UC Davis

Herein, we investigated in detail the relationship between surface properties and extraction performance of virgin and amino-functionalized MIL-101s(Fe) for the extraction of 10 bisphenols (BPs) and their derivatives. These BPs were used as model contaminants due to their different hydroxyl groups and contrasting polarities. The differential sorption efficiencies for relatively polar BPs (BPF, BPE, BPA, BPB, BPZ, BPAP and BPP) lies in the formation of hydrogen-bonding between –OH of target analytes and –NH2 of two MIL-101s(Fe). However, the surface properties of MIL-101(Fe) and NH2-MIL-101s(Fe), such as SBET and pore structure, determined the extraction recoveries for BPs derivatives (BADGE, BADGE·2H2O and BFDGE·2H2O) due to lack of –OH in their molecular structures.
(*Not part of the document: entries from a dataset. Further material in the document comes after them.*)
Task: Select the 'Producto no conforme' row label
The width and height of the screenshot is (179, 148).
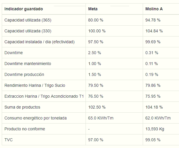Action: pyautogui.click(x=25, y=129)
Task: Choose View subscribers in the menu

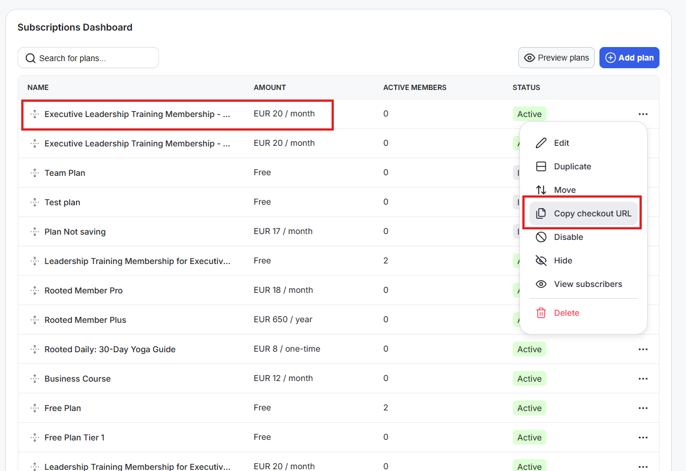Action: click(587, 284)
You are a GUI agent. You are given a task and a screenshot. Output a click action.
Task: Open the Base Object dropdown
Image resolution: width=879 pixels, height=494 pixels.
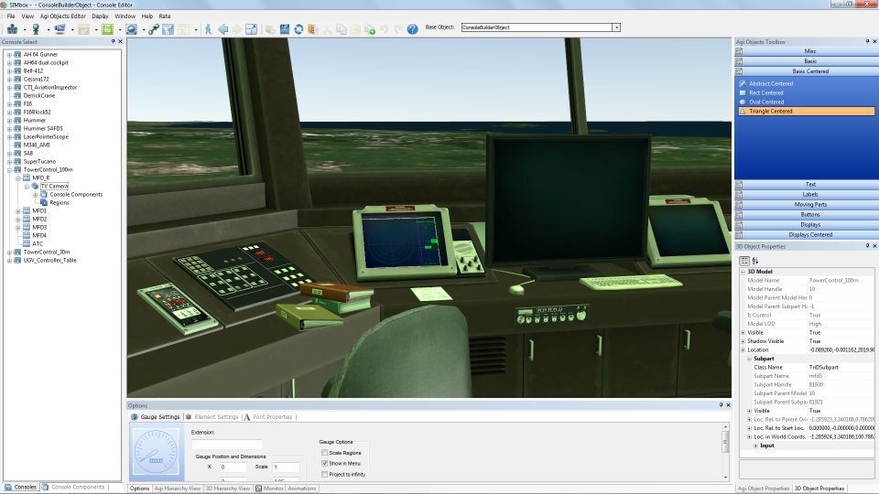[616, 27]
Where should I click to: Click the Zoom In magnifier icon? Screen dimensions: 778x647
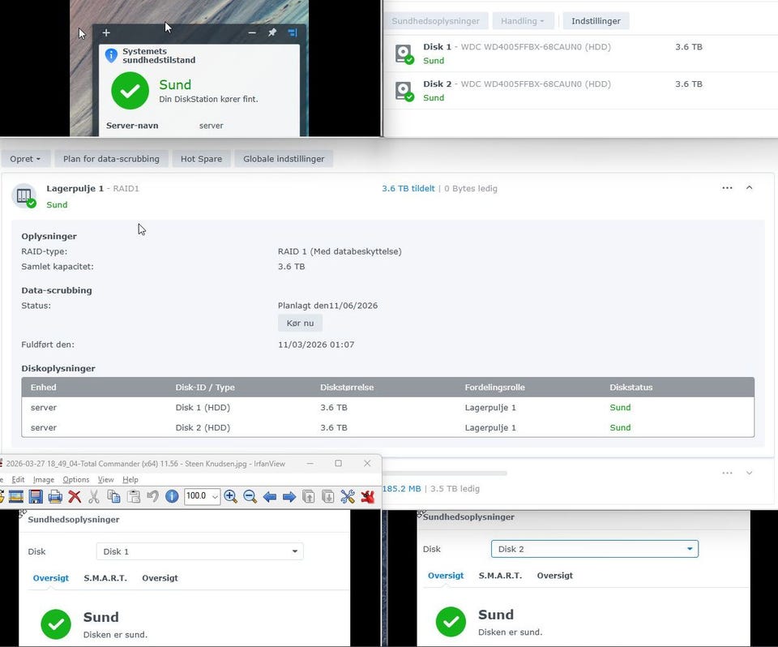(231, 496)
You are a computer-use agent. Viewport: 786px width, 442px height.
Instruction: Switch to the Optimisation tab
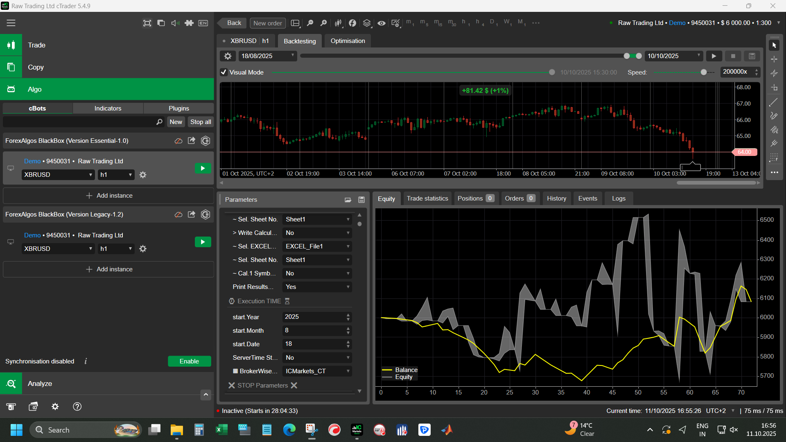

NH2-MIL-101s(Fe) nanosorbent was successfully applied to the preconcentration/extraction of trace BPs and their derivatives by dispersive solid-phase extraction (DSPE) method. Following optimization of the main factors, recoveries for BPs ranged from 90.8 to 117.8% and their LODs were 0.016–0.131 μg L−1 in environmental waters. Experimental precisions based on relative standard deviations were 0.9–4.9% for intra-day and 1.3–7.6% for inter-day analyses, respectively. These findings provide important information on how to design and modify nanosorbents for highly efficient extraction of pollutants having contrasting polarities. Moreover, the newly developed NH2-MIL-101s(Fe)-based DSPE method has a good application prospect in pretreatment of trace pollutants in real-world waters.